__Aufgabe 1__. Kannst du aus dem Text über die Aktienmärkte die Passage von „Nach den starken“ bis einschließlich „vorherrschenden Innovationszyklus prägen.“ wortgetreu kopieren?
__Aufgabe 2__. Wie lässt sich der Absatz im Text über die Aktienmärkte, der mit „Nach den starken Avancen“ beginnt, als knappe Stichpunktliste mit seinen wesentlichen Aussagen fassen?
__Aufgabe 3__. Kannst du den Text über die Aktienmärkte im Anschluss an seinen letzten Satz fortsetzen?

__Zu lesender Text__.

::::

Nach den starken Avancen der letzten rund drei Monate sind die Aktienmärkte reif für eine Konsolidierung. Sie wird mit oder ohne enttäuschende Unternehmensmeldungen stattfinden. Enttäuschende Unternehmensmeldungen würden sehr wahrscheinlich Aktien zyklischer Unternehmen, die nur im Sinne einer " Mean Reversion" angezogen haben, wieder in Richtung ihrer Kurstiefst des Vorjahres zurückfallen lassen. Anders für die Kurse der meisten Aktien, die hohe relative Stärke zu ihren Messlatten aufweisen: Hier würden Rückschläge sehr wahrscheinlich lediglich ein reculer pour mieux sauter darstellen. Das gilt fast ausnahmslos für Aktien von Unternehmen, die den vorherrschenden Innovationszyklus prägen.

::::

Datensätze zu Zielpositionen
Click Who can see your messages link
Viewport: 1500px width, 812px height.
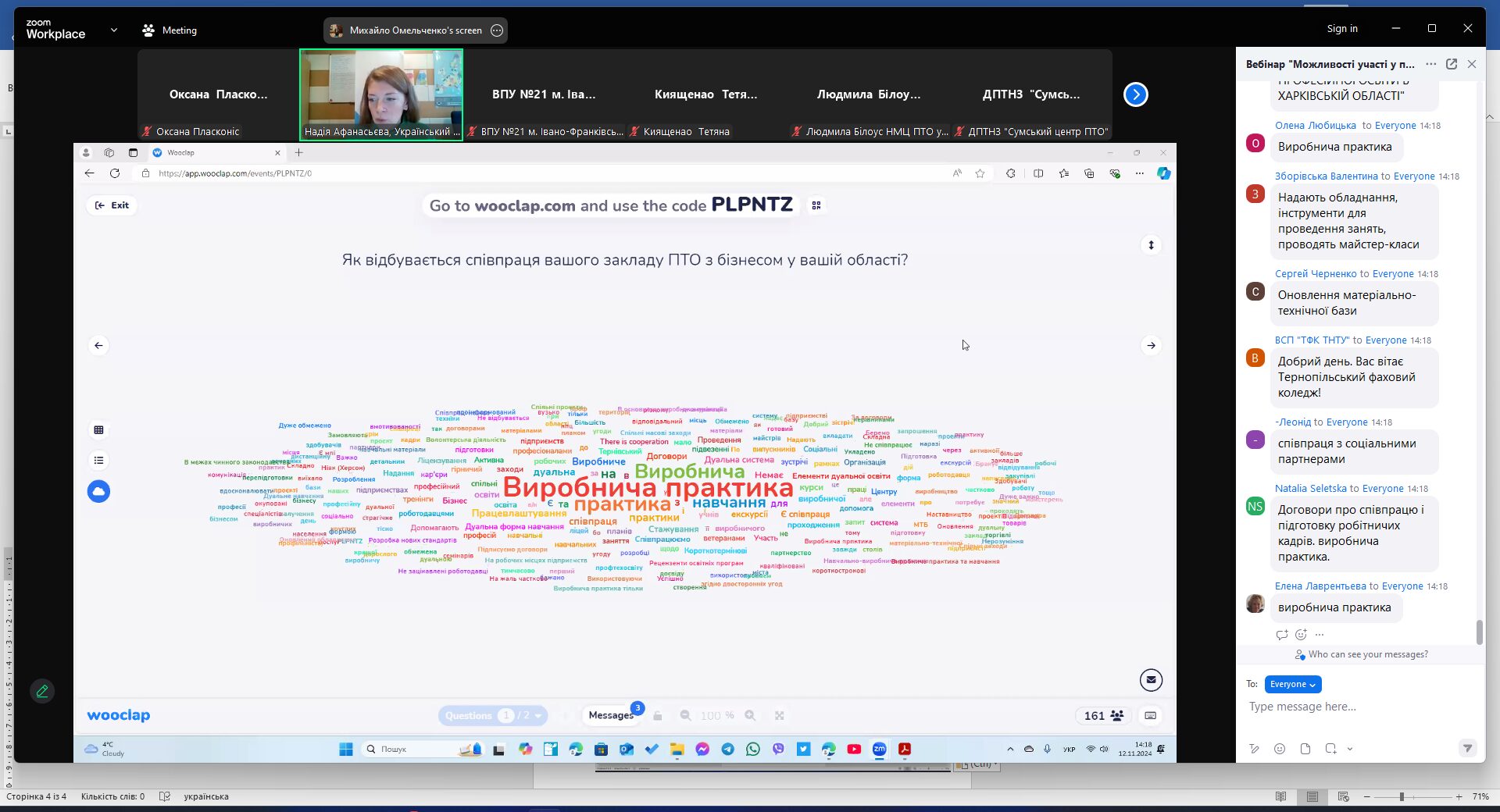coord(1368,654)
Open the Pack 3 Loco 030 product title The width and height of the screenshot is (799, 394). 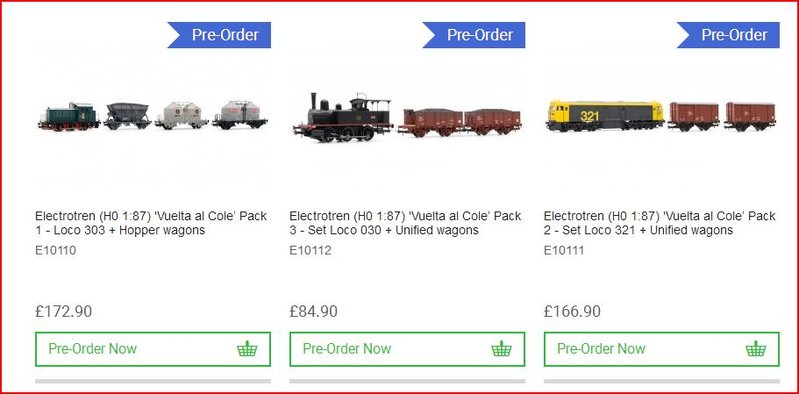click(406, 223)

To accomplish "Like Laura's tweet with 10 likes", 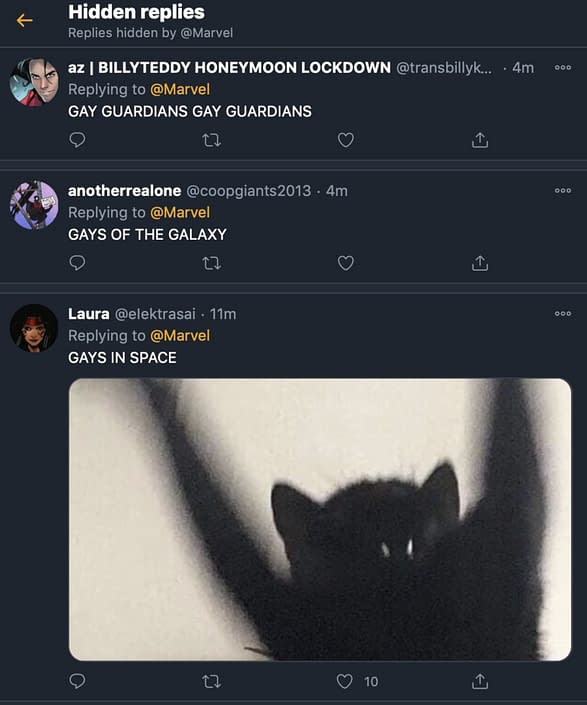I will click(x=345, y=682).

::::

__Antwort 1__.
Nach den starken Avancen der letzten rund drei Monate sind die Aktienmärkte reif für eine Konsolidierung. Sie wird mit oder ohne enttäuschende Unternehmensmeldungen stattfinden. Enttäuschende Unternehmensmeldungen würden sehr wahrscheinlich Aktien zyklischer Unternehmen, die nur im Sinne einer " Mean Reversion" angezogen haben, wieder in Richtung ihrer Kurstiefst des Vorjahres zurückfallen lassen. Anders für die Kurse der meisten Aktien, die hohe relative Stärke zu ihren Messlatten aufweisen: Hier würden Rückschläge sehr wahrscheinlich lediglich ein reculer pour mieux sauter darstellen. Das gilt fast ausnahmslos für Aktien von Unternehmen, die den vorherrschenden Innovationszyklus prägen.

__Antwort 2__.
- Nach den starken Kursgewinnen der letzten rund drei Monate sind die Aktienmärkte reif für eine Konsolidierung. Sie kommt mit oder ohne enttäuschende Unternehmensmeldungen.
- Enttäuschende Meldungen würden Aktien zyklischer Unternehmen, die nur im Sinne einer „Mean Reversion“ gestiegen sind, sehr wahrscheinlich wieder in Richtung ihrer Vorjahrestiefs fallen lassen.
- Bei den meisten Aktien mit hoher relativer Stärke zu ihren Messlatten wären Rückschläge sehr wahrscheinlich nur ein „reculer pour mieux sauter“.
- Das gilt fast ausnahmslos für Aktien von Unternehmen, die den vorherrschenden Innovationszyklus prägen.

__Antwort 3__.
Werden die Erwartungen erfüllt, setzt sehr wahrscheinlich das ein, was in solchen Situationen üblich ist: Die nächste positive Erwartungsrunde wird eingeläutet. Beflügelt von allen Seiten: Konjunktur, Unternehmensgewinnen und neulich erlebtem Kursmomentum werden auf breiter Front mehrmonatige Aufwärtstrends entstehen. Gekauft werden nicht nur einzelne Erfolgsgeschichten, wie vor allem bis in den Herbst 2019 hinein, sondern "der Markt", weil die vorherrschenden Umstände als grundsätzlich positiv für die Anlageklasse Aktien angesehen werden. Eine solche Konstellation hat, wenn sie eintritt, das Potential zu einer spekulativen Blase heranzuwachsen.
Wie ist der "Worst Case" vorzustellen?
Welches der beiden oben skizzierten Szenarien eintritt, bleibt vorerst offen. Andererseits habe ich eine durchaus klare Meinung über den "Worst Case". Der liegt aus meiner Warte in einer Korrektur und nicht in einem Bärenmarkt.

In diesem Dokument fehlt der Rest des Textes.